OBJECTIVE: In the piece on the house at 475 Fell St., which magazine issue carried Edward John's letter?

READING TEXT:
* BEGIN *

Post by aeon » Mon Jun 06, 2016 2:44 pm

THE HOUSE AT
475 FELL ST.
© 2006 Richard Toronto

https://web.archive.org/web/20070302200 ... djohn.html

Little is known of Edward John's origin. That which was known of him by friends and acquaintances is now forgotten. His life, as we know it, began with the May 1946 issue of AMAZING STORIES magazine in a rambling, detailed letter confirming the truths of the Shaver Mystery.

The letter was postmarked San Francisco, where Edward "Ed" John shared a one bedroom apartment with his aged mother. Their modest digs were located in a row of Victorian flats on the 400 block of Fell street -- 475 to be exact.

John's incredible claim was that he believed he had found an entrance to a subterranean city, discussed in one of Shaver's stories. It all began on his remote property in Mendocino County...

"In 1931 my mother and I took up a section of land as a cattle raising homestead from the U. S. Government, and naturally, it was not a choice piece," John wrote. "As a note of interest, I had to use 30,000 rounds of ammunition, and that is perhaps why we are still here. At night I would sit up fully dressed with a rifle in my hands...In about five hours after dark, I would hear things moving outside the house, and after awhile something would try to open the door quietly, and I would wait until I saw the knob turn, then let go a clip right through the door and then pull it open and look around outside and there was nothing to be seen."

* END *

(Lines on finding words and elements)
* BEGIN *

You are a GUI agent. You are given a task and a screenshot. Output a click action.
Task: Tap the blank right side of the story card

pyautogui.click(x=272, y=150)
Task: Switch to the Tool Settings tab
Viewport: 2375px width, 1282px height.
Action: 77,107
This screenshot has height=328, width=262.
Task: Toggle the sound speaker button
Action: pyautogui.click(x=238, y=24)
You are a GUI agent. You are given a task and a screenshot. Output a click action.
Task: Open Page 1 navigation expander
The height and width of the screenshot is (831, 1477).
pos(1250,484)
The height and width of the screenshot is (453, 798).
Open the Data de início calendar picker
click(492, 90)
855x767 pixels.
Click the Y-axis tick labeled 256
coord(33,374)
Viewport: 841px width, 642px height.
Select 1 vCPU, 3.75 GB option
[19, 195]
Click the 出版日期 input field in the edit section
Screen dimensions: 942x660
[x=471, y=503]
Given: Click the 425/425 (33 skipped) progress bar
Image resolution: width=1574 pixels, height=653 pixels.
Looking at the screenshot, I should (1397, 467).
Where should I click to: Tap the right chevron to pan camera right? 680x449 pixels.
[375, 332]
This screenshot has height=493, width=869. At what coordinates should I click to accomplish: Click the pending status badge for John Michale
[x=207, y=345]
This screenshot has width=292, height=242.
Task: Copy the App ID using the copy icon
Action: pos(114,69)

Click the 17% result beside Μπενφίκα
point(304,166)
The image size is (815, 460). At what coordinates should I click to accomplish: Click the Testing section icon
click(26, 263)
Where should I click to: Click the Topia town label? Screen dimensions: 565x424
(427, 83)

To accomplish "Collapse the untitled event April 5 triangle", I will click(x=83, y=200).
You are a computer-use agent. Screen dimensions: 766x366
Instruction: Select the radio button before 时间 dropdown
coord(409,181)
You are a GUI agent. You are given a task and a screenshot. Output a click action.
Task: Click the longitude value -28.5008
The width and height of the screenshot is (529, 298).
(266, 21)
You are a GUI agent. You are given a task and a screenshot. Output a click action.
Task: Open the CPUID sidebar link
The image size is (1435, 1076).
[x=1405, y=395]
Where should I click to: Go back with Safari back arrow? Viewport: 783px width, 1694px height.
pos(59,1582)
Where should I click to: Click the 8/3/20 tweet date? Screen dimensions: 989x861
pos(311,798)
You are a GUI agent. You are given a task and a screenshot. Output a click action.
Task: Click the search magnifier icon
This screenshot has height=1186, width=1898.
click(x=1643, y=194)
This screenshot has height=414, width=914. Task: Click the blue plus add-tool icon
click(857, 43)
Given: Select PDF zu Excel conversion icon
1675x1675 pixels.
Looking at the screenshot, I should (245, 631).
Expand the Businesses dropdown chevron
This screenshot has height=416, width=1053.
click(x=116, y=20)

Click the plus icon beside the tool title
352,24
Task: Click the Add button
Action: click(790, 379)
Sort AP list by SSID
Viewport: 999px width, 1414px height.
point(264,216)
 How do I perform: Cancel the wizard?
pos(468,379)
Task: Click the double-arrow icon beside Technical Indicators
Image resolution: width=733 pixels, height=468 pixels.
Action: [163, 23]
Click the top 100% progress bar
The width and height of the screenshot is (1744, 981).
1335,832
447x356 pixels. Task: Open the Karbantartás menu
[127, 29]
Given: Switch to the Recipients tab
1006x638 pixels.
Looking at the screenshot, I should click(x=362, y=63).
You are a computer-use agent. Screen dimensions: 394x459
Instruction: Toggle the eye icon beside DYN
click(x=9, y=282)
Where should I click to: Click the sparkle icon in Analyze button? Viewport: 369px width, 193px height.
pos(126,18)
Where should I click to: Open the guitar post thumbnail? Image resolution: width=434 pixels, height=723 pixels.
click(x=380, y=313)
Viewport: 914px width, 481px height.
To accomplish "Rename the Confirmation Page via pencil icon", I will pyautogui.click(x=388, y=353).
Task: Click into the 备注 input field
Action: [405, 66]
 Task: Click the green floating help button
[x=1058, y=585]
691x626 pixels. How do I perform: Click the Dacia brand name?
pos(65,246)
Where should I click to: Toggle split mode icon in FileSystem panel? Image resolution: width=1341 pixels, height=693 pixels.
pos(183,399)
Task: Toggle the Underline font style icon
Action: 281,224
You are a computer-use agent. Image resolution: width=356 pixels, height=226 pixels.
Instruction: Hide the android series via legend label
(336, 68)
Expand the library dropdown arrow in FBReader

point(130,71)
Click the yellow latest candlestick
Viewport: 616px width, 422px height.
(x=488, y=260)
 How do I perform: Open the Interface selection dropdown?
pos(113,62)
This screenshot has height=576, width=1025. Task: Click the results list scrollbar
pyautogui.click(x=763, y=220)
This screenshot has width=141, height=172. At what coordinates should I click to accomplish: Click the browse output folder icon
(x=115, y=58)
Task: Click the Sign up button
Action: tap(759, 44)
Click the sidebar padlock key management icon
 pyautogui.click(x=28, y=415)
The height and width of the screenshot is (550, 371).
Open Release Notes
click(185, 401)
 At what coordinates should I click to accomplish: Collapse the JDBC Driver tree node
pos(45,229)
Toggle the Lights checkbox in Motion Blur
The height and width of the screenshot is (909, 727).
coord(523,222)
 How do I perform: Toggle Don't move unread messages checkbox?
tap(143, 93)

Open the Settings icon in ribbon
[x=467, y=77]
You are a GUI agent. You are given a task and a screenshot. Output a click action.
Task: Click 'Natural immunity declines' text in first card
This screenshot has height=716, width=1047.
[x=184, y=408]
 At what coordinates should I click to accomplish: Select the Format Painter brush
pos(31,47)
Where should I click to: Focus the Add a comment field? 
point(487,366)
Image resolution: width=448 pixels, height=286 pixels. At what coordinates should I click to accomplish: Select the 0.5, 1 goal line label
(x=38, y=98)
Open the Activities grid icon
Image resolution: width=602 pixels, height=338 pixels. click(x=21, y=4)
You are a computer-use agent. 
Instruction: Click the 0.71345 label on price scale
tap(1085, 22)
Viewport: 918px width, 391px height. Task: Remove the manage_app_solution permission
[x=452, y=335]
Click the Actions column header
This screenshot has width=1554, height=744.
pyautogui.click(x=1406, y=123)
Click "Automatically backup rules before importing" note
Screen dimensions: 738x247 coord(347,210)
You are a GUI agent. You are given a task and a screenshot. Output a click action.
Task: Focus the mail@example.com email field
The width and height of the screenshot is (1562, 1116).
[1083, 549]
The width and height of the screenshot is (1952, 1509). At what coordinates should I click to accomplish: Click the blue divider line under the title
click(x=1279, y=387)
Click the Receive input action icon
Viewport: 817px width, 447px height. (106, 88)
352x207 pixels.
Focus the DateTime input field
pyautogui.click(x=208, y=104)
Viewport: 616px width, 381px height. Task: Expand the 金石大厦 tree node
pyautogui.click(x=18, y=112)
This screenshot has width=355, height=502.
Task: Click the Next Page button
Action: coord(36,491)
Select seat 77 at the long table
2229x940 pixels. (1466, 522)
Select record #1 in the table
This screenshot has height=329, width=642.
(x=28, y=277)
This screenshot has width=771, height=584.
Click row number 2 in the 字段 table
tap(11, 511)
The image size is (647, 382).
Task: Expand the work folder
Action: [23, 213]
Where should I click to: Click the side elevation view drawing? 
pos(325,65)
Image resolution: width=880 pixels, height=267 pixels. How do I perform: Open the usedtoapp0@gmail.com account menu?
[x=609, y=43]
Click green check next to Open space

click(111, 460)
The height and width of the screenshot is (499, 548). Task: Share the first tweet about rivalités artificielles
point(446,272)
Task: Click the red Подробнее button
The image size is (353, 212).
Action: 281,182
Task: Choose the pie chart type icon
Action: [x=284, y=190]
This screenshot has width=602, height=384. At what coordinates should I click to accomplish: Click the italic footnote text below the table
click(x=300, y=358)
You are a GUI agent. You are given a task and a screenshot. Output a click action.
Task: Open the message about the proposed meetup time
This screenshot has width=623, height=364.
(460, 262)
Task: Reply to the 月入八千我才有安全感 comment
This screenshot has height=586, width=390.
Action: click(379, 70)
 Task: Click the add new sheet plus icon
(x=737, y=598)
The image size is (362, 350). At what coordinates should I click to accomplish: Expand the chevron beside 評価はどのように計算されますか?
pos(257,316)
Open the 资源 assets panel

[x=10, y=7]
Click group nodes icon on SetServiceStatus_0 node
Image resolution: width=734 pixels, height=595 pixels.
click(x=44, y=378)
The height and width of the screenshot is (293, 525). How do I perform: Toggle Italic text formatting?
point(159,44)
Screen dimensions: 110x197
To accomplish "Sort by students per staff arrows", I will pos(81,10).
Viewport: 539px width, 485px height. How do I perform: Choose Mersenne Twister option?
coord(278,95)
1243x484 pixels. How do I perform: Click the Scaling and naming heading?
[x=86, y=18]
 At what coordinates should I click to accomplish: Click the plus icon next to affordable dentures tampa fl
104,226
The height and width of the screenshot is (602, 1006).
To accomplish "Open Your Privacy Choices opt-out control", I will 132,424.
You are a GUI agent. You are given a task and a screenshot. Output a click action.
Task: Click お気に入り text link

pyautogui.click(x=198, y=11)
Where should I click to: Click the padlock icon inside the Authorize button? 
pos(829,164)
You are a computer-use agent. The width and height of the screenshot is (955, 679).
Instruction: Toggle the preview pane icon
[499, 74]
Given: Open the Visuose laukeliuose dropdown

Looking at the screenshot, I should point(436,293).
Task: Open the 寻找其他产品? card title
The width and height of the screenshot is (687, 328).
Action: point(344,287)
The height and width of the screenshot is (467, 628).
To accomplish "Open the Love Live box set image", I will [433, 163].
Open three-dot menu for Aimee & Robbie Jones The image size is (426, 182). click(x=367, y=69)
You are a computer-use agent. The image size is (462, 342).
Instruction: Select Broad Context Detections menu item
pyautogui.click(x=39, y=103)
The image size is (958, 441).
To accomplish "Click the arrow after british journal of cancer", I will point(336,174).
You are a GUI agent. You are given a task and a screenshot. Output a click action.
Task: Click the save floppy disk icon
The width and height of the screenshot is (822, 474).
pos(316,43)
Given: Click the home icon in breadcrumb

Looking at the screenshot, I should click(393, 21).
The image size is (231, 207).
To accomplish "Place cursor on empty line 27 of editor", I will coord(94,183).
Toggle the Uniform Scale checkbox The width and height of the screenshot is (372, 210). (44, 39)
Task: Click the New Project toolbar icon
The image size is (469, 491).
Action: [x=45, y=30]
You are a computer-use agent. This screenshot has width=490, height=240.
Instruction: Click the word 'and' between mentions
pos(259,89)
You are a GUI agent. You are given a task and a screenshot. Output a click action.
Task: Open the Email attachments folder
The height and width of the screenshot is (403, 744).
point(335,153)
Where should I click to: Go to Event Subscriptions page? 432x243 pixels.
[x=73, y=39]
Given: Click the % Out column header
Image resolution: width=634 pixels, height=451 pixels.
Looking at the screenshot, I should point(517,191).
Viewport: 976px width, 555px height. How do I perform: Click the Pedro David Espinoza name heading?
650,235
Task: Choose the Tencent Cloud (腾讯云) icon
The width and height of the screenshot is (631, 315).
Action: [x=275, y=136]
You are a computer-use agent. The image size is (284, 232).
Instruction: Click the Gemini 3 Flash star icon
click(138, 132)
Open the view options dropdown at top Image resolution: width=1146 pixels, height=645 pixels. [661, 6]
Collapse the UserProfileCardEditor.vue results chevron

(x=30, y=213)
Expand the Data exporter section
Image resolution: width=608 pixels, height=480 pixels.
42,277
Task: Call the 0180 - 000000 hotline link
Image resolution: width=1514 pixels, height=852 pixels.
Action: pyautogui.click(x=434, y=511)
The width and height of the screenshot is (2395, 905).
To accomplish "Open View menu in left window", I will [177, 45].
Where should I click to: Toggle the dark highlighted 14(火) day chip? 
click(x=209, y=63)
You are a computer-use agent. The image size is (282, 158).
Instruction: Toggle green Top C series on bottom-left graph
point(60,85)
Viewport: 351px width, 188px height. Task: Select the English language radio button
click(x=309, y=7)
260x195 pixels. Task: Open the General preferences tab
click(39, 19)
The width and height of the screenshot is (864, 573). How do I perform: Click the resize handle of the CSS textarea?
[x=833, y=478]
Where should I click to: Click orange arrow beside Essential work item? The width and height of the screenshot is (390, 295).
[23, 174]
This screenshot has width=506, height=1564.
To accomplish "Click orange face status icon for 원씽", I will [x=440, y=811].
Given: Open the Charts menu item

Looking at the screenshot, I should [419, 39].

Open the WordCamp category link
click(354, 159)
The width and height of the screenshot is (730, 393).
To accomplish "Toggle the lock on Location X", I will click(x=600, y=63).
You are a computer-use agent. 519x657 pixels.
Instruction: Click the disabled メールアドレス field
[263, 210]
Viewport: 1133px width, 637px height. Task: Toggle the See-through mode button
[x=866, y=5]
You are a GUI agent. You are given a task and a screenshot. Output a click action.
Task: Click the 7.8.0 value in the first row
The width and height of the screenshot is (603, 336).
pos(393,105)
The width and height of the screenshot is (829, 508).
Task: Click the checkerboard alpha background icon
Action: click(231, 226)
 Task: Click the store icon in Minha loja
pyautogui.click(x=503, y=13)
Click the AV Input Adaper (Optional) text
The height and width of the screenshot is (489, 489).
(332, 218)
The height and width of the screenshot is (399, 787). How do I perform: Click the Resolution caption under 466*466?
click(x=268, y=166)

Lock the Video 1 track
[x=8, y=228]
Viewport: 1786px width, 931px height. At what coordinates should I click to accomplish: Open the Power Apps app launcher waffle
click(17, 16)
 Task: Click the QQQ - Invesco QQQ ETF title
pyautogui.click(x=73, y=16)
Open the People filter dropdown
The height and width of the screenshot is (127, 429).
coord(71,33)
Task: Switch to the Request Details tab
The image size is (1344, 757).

* END *

RESPONSE TO THE TASK: The May 1946 issue of AMAZING STORIES.